[OpenAFS] OpenAFS client cache overrun?

Chris Garrison ecgarris@iu.edu
Fri, 22 Nov 2013 16:28:04 -0500


Hello,

We have some RHEL 5.5 servers with openafs-client-1.6.1-1 running. There
are 4 of them in a round-robin DNS, with Apache and Samba sitting on top
of OpenAFS filesystem.

The hosts' /etc/sysconfig/openafs files look like this:

  # OpenAFS Client Configuration
  AFSD_ARGS="-dynroot -fakestat-all -daemons 8 -chunksize 22"

The hosts' /usr/vice/etc/cacheinfo files look like this:

  /afs:/usr/vice/cache:7500000

I realize it's better for users to all use the openafs client for their
own OS, but we have a large base of users who insist on wanting to just
map a drive without installing a client. We have been running like this
for 8+ years now, it's not a new setup.

Something has been locking up the openafs client in the past month or
so.  The cache will show as more and more full in "df" and then at some
point, AFS stops answering, and any attempt to do a directory listing or
to access a file results in a zombie process.

The zombie processes mount up fast, the load on the machine skyrockets,
and the only solution seems to be to reboot.

What could cause that lockup? It's usually only on one host at a time,
and seems like it will "move" from host to host, even returning to the
same host in the same day after reboot once in awhile.

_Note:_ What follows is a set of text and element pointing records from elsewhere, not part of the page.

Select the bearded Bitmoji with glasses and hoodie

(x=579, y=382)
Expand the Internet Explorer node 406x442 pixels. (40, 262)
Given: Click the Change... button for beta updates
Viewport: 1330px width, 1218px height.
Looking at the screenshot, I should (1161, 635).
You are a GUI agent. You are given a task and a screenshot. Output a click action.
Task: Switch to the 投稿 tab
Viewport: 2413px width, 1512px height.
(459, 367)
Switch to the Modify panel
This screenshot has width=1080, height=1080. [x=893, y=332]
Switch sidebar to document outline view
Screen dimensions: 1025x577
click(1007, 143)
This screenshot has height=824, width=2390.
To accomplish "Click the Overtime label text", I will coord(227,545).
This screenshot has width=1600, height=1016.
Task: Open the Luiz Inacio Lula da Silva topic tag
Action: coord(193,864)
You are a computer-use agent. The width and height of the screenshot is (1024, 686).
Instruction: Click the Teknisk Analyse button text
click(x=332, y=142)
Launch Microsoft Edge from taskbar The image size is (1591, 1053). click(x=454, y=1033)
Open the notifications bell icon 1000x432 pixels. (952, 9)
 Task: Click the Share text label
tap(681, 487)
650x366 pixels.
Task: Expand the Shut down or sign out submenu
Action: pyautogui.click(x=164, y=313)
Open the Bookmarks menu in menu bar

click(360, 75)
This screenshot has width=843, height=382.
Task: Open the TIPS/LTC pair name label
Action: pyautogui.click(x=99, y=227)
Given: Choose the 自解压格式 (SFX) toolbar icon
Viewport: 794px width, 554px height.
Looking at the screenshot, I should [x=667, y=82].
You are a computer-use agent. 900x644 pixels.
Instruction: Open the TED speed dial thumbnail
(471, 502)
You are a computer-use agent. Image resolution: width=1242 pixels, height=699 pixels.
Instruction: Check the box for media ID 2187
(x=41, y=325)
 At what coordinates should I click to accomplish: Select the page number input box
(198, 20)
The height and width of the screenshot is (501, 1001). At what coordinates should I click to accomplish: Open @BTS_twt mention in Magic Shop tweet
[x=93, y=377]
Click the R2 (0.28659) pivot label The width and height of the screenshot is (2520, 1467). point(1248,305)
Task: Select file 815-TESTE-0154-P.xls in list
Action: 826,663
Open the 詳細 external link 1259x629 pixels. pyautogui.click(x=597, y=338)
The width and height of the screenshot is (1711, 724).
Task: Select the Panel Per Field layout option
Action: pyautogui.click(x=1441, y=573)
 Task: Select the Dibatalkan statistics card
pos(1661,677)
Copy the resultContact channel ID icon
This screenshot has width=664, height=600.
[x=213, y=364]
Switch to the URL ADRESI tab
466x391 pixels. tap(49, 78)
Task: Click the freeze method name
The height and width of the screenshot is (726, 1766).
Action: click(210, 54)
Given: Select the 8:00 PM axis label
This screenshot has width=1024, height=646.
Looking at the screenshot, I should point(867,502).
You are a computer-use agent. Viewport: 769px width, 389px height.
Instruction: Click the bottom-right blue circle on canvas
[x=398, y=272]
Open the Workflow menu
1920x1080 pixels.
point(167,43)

I doubled the cache size on these hosts, and it seemed to slow things
down, but we had another lockup today after a restart of all the clients
on Sunday during a hardware upgrade on the SAN, so no host had been
running more than 3 days.

To me, it feels like maybe someone is forcing a huge file through and
running the machine out of cache. Though if that's so, I wonder why it
only just started happening after all these years. If nothing else, it
seems like something new is going on with the user end that's causing it.

Any help would be appreciated, anything from a fix by limiting something
in the openafs client or the cache or ideas as to what someone could be
doing. Because at this point, it's like a denial of service attack
that's making lots of problems for us.

Thank you,

Chris